- _Task to carry out_
Copy the Dotsero Crater text below from "From the Dotsero" up to and including "mobile home park.", swapping in "Colorado River" wherever "Eagle River" appears.

- _Excerpt to read_
The maar is excavated into Pennsylvanian sedimentary strata composed of reddish, arkosic sandstones, siltstones, mudrocks, evaporites, minor conglomerates, and rare limestones. Strata of the Maroon Formation are exposed in the present crater wall. Underlying the Maroon Formation are the Eagle Valley Evaporite, Minturn Formation, and Belden Shale. Beneath the floor of the maar, a diatreme filled with volcanic debris and fragmented sedimentary rock extends over a kilometer beneath the surface.

From the Dotsero Crater, small lahars and basaltic lava flows extend down two narrow valleys to the floodplain of the Eagle River. The basaltic lava flow spreads out and covers a portion of the floodplain where they are as much as 35 ft thick. These lava flows have diverted the Eagle River to the south side of the valley. Apparently, Dotsero Crater was formed after the eruption of the lava as thick beds of lava are absent in the area of the crater. Interstate 70 cuts across the lava flow. At the base of the volcano is a mobile home park.

- _Dataset excerpts_

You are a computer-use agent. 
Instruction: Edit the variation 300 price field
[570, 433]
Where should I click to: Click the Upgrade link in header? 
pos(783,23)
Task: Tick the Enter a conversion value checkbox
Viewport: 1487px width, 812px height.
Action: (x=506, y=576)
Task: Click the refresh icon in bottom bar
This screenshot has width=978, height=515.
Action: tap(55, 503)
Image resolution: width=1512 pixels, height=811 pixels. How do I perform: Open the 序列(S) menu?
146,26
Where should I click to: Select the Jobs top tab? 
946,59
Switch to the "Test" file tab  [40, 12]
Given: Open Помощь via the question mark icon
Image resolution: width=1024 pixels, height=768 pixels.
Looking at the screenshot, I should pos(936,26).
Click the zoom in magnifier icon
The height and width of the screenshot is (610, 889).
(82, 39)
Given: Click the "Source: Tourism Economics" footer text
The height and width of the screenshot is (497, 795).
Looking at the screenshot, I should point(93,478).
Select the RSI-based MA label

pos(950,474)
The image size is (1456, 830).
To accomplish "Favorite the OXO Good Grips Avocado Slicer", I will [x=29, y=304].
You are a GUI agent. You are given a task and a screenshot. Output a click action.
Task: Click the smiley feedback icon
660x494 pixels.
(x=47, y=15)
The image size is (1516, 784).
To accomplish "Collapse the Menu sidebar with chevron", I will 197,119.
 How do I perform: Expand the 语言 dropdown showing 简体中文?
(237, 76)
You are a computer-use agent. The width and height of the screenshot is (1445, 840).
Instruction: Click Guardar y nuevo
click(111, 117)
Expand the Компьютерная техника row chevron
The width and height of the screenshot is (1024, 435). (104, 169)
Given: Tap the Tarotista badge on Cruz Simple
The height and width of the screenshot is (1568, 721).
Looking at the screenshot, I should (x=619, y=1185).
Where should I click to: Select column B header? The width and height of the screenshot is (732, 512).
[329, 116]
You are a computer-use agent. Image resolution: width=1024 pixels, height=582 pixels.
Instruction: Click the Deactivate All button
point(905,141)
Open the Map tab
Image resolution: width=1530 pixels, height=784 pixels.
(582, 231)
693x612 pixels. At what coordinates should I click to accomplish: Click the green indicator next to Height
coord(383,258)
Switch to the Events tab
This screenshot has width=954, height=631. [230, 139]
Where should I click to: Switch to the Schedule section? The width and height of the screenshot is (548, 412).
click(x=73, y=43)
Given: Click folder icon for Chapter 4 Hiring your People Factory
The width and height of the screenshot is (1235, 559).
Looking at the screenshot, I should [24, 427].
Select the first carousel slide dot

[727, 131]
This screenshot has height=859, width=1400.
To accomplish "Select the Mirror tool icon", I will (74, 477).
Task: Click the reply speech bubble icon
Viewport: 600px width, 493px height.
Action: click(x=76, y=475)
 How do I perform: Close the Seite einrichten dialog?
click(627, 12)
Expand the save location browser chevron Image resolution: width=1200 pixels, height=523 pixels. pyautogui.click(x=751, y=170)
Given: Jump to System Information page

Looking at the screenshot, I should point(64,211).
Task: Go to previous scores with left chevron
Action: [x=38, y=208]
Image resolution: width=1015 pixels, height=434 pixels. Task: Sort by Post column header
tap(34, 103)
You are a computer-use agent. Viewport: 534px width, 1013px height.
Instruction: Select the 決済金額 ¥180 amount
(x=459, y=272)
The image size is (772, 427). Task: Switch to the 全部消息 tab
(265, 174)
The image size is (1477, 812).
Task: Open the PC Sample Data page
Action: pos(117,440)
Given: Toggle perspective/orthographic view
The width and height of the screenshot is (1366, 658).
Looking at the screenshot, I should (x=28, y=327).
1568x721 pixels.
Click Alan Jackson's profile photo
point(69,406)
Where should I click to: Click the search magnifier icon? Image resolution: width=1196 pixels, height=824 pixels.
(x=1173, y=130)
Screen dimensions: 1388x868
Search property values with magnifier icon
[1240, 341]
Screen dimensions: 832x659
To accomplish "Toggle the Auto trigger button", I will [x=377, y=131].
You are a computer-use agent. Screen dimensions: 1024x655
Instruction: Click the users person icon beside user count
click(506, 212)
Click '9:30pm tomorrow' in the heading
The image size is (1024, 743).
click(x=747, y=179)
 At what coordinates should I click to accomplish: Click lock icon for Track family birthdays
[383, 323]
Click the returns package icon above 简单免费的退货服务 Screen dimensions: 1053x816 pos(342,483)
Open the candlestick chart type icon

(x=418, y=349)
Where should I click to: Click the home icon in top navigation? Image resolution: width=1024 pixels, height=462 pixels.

- _Your solution_
From the Dotsero Crater, small lahars and basaltic lava flows extend down two narrow valleys to the floodplain of the Colorado River. The basaltic lava flow spreads out and covers a portion of the floodplain where they are as much as 35 ft thick. These lava flows have diverted the Colorado River to the south side of the valley. Apparently, Dotsero Crater was formed after the eruption of the lava as thick beds of lava are absent in the area of the crater. Interstate 70 cuts across the lava flow. At the base of the volcano is a mobile home park.